<<<<

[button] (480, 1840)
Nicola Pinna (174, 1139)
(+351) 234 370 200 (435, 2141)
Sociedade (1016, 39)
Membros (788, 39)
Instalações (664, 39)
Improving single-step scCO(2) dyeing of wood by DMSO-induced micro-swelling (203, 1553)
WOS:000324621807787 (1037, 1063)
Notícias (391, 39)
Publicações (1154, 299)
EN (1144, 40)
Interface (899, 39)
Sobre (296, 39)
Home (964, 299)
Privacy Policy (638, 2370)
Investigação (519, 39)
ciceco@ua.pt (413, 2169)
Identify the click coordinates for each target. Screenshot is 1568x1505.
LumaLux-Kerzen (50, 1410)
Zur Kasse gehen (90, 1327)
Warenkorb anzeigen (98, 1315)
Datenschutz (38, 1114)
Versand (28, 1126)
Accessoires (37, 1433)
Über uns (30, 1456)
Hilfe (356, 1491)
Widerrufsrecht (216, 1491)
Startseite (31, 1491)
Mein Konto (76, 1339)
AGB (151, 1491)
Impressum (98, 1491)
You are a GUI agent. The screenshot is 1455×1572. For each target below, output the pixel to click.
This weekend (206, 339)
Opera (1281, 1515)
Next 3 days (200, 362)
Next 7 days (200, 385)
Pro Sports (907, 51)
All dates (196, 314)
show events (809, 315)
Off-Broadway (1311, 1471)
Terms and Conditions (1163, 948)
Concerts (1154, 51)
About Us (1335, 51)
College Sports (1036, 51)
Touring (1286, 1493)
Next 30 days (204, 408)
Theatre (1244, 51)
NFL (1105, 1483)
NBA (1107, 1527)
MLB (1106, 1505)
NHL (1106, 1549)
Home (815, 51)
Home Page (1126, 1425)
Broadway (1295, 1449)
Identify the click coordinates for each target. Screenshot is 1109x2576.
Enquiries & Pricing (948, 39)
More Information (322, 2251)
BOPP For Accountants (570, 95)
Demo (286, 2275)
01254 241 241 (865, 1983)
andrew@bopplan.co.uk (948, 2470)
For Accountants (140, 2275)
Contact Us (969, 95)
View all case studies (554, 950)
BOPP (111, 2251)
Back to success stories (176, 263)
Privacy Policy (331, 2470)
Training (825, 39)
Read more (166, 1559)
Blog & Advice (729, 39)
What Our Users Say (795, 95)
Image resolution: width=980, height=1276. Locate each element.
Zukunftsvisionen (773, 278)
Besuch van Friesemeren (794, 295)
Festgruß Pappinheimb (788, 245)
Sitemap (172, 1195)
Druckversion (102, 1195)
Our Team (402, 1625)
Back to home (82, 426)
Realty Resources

>>>>

Rewrite every line of the records above, substituting "Privacy Notice" for each occurrence of "Privacy Policy" and keeping everything else unchanged.

= Result for this task =
[button] (480, 1840)
Nicola Pinna (174, 1139)
(+351) 234 370 200 (435, 2141)
Sociedade (1016, 39)
Membros (788, 39)
Instalações (664, 39)
Improving single-step scCO(2) dyeing of wood by DMSO-induced micro-swelling (203, 1553)
WOS:000324621807787 (1037, 1063)
Notícias (391, 39)
Publicações (1154, 299)
EN (1144, 40)
Interface (899, 39)
Sobre (296, 39)
Home (964, 299)
Privacy Notice (638, 2370)
Investigação (519, 39)
ciceco@ua.pt (413, 2169)
Identify the click coordinates for each target. Screenshot is 1568x1505.
LumaLux-Kerzen (50, 1410)
Zur Kasse gehen (90, 1327)
Warenkorb anzeigen (98, 1315)
Datenschutz (38, 1114)
Versand (28, 1126)
Accessoires (37, 1433)
Über uns (30, 1456)
Hilfe (356, 1491)
Widerrufsrecht (216, 1491)
Startseite (31, 1491)
Mein Konto (76, 1339)
AGB (151, 1491)
Impressum (98, 1491)
You are a GUI agent. The screenshot is 1455×1572. For each target below, output the pixel to click.
This weekend (206, 339)
Opera (1281, 1515)
Next 3 days (200, 362)
Next 7 days (200, 385)
Pro Sports (907, 51)
All dates (196, 314)
show events (809, 315)
Off-Broadway (1311, 1471)
Terms and Conditions (1163, 948)
Concerts (1154, 51)
About Us (1335, 51)
College Sports (1036, 51)
Touring (1286, 1493)
Next 30 days (204, 408)
Theatre (1244, 51)
NFL (1105, 1483)
NBA (1107, 1527)
MLB (1106, 1505)
NHL (1106, 1549)
Home (815, 51)
Home Page (1126, 1425)
Broadway (1295, 1449)
Identify the click coordinates for each target. Screenshot is 1109x2576.
Enquiries & Pricing (948, 39)
More Information (322, 2251)
BOPP For Accountants (570, 95)
Demo (286, 2275)
01254 241 241 (865, 1983)
andrew@bopplan.co.uk (948, 2470)
For Accountants (140, 2275)
Contact Us (969, 95)
View all case studies (554, 950)
BOPP (111, 2251)
Back to success stories (176, 263)
Privacy Notice (331, 2470)
Training (825, 39)
Read more (166, 1559)
Blog & Advice (729, 39)
What Our Users Say (795, 95)
Image resolution: width=980, height=1276. Locate each element.
Zukunftsvisionen (773, 278)
Besuch van Friesemeren (794, 295)
Festgruß Pappinheimb (788, 245)
Sitemap (172, 1195)
Druckversion (102, 1195)
Our Team (402, 1625)
Back to home (82, 426)
Realty Resources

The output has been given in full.